## WORK ORDER
Working from the records below, repeat exactly the lines starting at the line that contains "Click the Date Time Picker calendar icon" and ending at the line that contains "Task: Click the VS badge in the 05/02 game", inclusive.

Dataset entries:
- - - - -

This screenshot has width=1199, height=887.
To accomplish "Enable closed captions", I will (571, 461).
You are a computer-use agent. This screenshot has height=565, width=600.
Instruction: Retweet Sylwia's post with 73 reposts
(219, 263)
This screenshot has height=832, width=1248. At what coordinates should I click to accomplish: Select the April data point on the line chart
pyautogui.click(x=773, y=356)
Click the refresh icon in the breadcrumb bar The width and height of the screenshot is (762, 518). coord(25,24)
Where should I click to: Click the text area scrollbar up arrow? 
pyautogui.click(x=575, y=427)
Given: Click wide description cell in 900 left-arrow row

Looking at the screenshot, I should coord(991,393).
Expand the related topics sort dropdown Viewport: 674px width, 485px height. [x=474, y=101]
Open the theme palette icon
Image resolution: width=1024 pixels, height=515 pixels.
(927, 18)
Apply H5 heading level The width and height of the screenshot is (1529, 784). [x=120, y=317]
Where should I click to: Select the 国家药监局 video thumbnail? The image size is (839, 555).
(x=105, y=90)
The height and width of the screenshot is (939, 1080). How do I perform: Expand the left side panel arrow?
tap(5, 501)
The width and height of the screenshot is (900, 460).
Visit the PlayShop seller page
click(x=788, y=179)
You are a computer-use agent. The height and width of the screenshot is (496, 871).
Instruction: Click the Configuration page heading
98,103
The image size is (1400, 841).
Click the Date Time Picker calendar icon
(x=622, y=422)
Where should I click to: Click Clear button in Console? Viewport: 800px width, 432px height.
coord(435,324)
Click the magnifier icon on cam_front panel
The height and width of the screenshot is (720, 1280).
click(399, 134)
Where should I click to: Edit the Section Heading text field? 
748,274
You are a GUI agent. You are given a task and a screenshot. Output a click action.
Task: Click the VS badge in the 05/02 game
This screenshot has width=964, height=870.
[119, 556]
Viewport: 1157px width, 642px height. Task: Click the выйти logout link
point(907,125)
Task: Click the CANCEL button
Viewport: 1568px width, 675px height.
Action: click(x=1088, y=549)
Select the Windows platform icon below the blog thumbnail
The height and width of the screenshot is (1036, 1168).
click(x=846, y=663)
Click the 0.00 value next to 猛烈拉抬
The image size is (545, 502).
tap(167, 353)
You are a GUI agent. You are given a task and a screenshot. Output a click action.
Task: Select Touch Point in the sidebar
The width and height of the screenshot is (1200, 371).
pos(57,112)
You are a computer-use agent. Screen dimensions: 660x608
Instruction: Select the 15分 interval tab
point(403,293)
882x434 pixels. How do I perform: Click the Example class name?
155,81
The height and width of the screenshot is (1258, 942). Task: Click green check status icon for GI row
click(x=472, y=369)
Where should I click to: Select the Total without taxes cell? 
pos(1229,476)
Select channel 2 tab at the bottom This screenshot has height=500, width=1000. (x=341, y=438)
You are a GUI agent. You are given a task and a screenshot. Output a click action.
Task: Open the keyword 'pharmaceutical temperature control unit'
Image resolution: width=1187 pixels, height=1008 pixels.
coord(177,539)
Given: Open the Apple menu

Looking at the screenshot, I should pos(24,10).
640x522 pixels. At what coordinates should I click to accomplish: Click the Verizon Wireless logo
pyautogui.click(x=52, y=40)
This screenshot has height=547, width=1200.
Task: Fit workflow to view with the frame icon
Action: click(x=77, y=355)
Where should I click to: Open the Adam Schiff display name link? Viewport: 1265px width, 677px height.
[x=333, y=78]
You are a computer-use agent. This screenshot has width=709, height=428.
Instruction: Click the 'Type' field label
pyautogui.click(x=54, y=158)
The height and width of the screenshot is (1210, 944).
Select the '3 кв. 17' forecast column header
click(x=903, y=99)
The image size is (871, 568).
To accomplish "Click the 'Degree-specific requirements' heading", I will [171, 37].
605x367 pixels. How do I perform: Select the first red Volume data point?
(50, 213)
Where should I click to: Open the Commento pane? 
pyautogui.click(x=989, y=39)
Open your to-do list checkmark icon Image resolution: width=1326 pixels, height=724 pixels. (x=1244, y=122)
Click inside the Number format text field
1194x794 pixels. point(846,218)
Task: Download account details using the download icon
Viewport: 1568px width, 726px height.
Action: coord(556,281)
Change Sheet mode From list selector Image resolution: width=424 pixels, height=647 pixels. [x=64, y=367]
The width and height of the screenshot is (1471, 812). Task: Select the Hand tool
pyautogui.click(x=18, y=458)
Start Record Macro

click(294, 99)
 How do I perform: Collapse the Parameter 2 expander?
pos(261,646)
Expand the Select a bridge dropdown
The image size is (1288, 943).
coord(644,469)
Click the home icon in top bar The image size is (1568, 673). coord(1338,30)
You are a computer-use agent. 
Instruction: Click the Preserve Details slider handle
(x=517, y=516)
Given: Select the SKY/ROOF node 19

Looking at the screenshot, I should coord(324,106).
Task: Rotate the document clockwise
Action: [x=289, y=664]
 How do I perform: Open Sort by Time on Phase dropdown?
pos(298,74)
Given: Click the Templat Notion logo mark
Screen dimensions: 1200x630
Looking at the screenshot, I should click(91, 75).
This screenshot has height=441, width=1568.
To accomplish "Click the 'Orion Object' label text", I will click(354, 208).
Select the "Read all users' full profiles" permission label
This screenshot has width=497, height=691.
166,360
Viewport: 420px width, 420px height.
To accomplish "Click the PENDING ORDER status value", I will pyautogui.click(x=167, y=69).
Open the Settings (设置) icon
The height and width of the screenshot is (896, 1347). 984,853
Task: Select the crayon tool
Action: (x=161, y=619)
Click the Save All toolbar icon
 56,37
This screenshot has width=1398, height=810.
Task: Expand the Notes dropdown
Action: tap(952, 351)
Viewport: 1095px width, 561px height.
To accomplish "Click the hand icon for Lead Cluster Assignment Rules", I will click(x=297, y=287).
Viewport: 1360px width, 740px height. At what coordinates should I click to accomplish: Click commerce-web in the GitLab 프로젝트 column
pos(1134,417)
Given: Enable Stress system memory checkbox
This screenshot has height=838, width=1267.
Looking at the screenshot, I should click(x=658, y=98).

- - - - -

## ANSWER SPACE
Click the Date Time Picker calendar icon
(x=622, y=422)
Where should I click to: Click Clear button in Console? Viewport: 800px width, 432px height.
coord(435,324)
Click the magnifier icon on cam_front panel
The height and width of the screenshot is (720, 1280).
click(399, 134)
Where should I click to: Edit the Section Heading text field? 
748,274
You are a GUI agent. You are given a task and a screenshot. Output a click action.
Task: Click the VS badge in the 05/02 game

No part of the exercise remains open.